February 12 1930: “I think the bottom has been reached.”
March 12 1930: “Thinks could only improve.’’
March 20 1930: “The worst is past.”
But by August 1930, after he had lost his job at the head of the special committee, Thomas dropped his mask and made this callous remark which presumably was supposed to be funny:
Do not be too keen about this humbug of breaking records. I broke all records in the number of the unemployed.
After Thomas and his blather had been dismissed to the Dominions Office, unemployment kept on rising while the economists and the politicians looked on helplessly. Some of the experts were sure that an energetic programme of public works — road building, land reclamation and so on—was the answer. They were, if anything, farther from the real world of capitalism than were men like Thomas, who at least had to face the fact that a slump, most of all, is the time when capital cannot be directed at the stroke of a pen and that in any case public works could offer employment for only a fraction of the out-of-work and then not at once. A road, for example, cannot be built by assembling all the necessary labour and materials at one go—this must be a gradual process, in time with the progress of the work. Any public works programme, supposing it were economically possible and supposing it had any noticeable effect, would have taken about two years to make itself felt through the economy.
In the autumn of 1929 the great boom on Wall Street collapsed and the downward slide became an avalanche. In America, bankrupt capitalists, who had always preached the virtues of hard work to their employees, committed suicide when they became confronted with the possibility of having to do some themselves for a living.
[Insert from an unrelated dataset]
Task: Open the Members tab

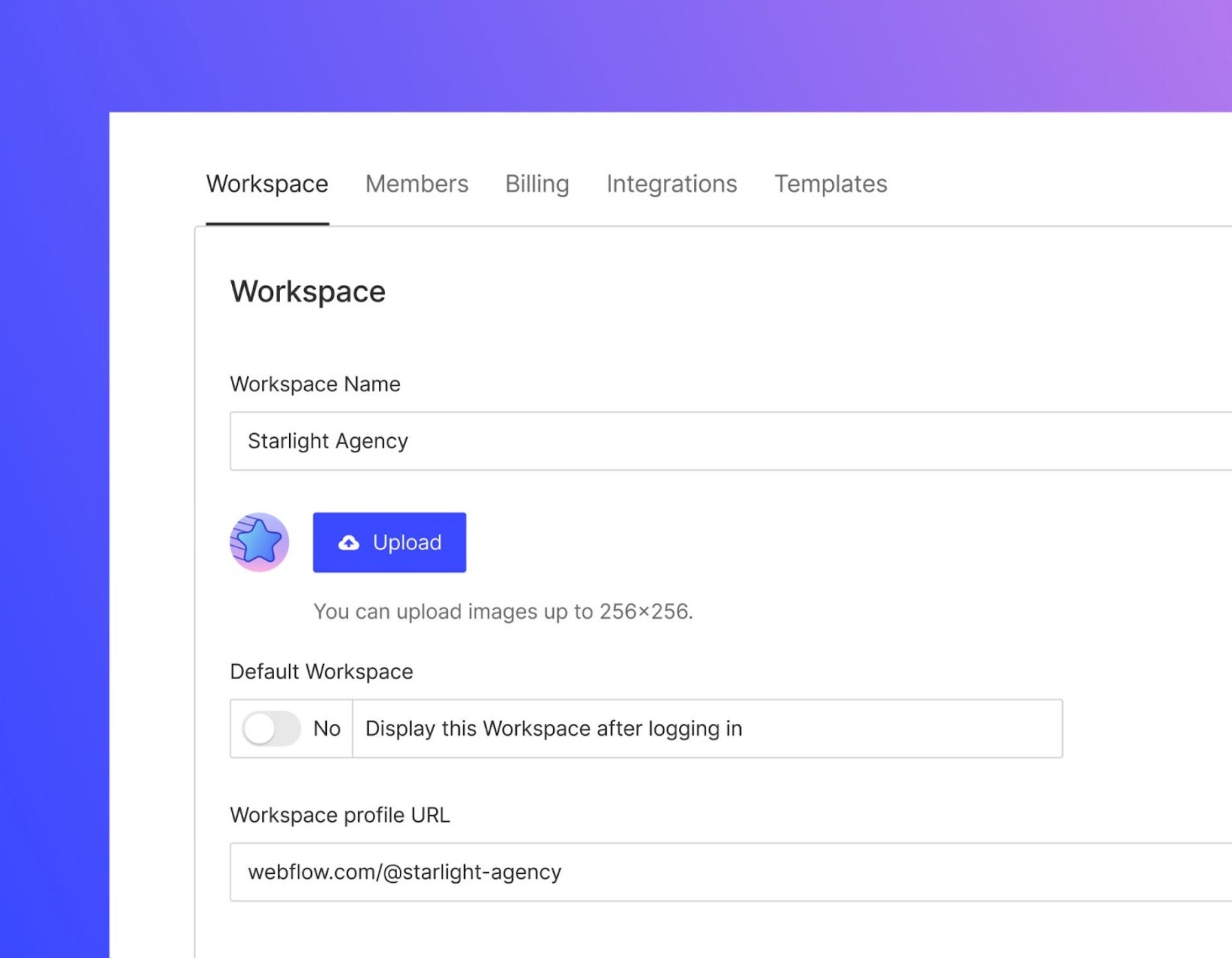Action: [x=416, y=184]

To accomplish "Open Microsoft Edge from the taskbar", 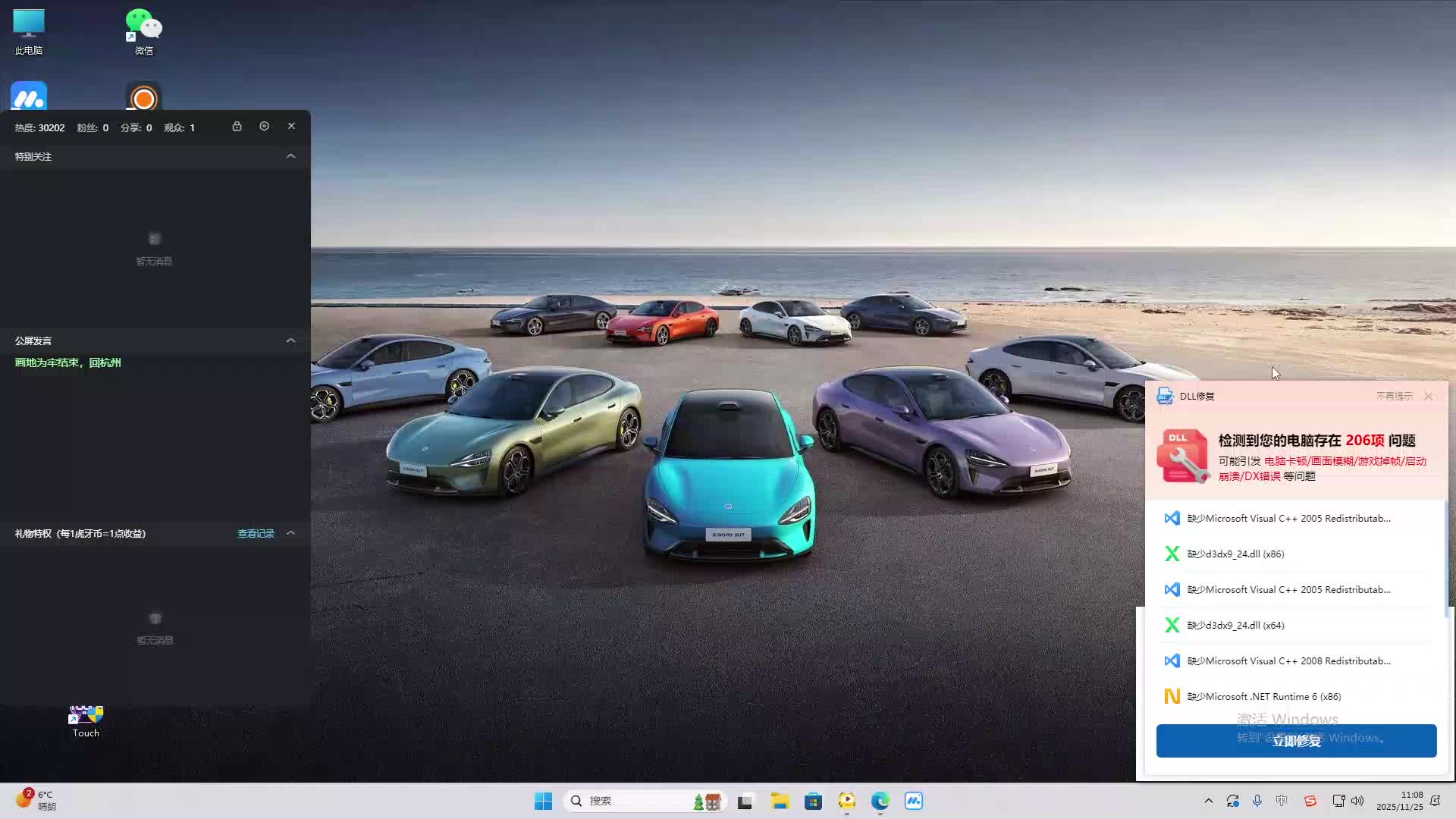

On March 28 1930 Margaret Bondfield, Minister of Labour, described the government’s bewilderment at the events which had overtaken them:
Nothing in the case of the live register before Christmas gave any inkling of the phenomenal rise (in unemployment) which has taken place since the turn of the year.
Thenceforward, Labour was caught in what MacDonald later called an ’economic blizzard’—just as if it had not always been their boast that they could control the winds and the weather of capitalism. ‘
This is not the place to tell the rest of the sorry story of that government—the story of millions of underfed people existing alongside ’surpluses’ of food, of Labour’s desperate search for economies to reassure the international financiers and of their final collapse into the National government of 1931. Nor is this the place to tell how that National government, which was formed specifically to deal with the emergency, also failed. Let it be enough to say that when MacDonald’s men took over at Westminster, pledged to cure unemployment, there were 1,163,000 out of work. When Parliament broke up on July 31 1931 for the last time under Labour—there were 2,713,000.
The final surprise was that the Labour Party survived. When MacDonald called his junior Ministers together to tell them that he was going to lead a National government, he advised them, as ambitious men (no word about principle, or Socialism, or even softening capitalism) not to follow him; they should, he urged them, consider their future careers; it would in the end be more profitable for them to dissociate themselves from him and the National government and to join the Labour opposition. They took his advice—men like Attlee, Morrison, Dalton. The Labour Party lived—just—to fight another day and although it took time, in the end they managed to blame for that debacle of 1929-31 a combination of a ‘bankers’ ramp’, the ignorance of the economists, and MacDonald’s treachery.
By 1945 the British working class had all but forgotten the experiences of 1929 and they were ready again to trust Labour as the party with a heart. In fact there are many parallels between the Attlee and Wilson governments and that of MacDonald — and we can all think of Labour Ministers of 1945 and 1964 who are counterparts of men like Thomas and Snowden. Labour, like any other party of capitalism, does not change. It is all up to the workers with the votes; when, we may ask, will they ever learn?